> [Aim of the task]
Could you reproduce all of these records exactly?

> [Supplied material]
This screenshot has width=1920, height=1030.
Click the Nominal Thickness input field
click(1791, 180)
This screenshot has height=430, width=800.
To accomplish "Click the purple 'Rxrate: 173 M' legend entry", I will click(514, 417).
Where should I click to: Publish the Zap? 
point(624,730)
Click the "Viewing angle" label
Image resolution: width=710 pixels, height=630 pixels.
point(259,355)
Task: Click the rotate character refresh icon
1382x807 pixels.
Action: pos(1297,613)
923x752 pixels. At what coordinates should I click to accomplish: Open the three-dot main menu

> [Output for this task]
This screenshot has width=1920, height=1030.
Click the Nominal Thickness input field
click(1791, 180)
This screenshot has height=430, width=800.
To accomplish "Click the purple 'Rxrate: 173 M' legend entry", I will click(514, 417).
Where should I click to: Publish the Zap? 
point(624,730)
Click the "Viewing angle" label
Image resolution: width=710 pixels, height=630 pixels.
point(259,355)
Task: Click the rotate character refresh icon
1382x807 pixels.
Action: pos(1297,613)
923x752 pixels. At what coordinates should I click to accomplish: Open the three-dot main menu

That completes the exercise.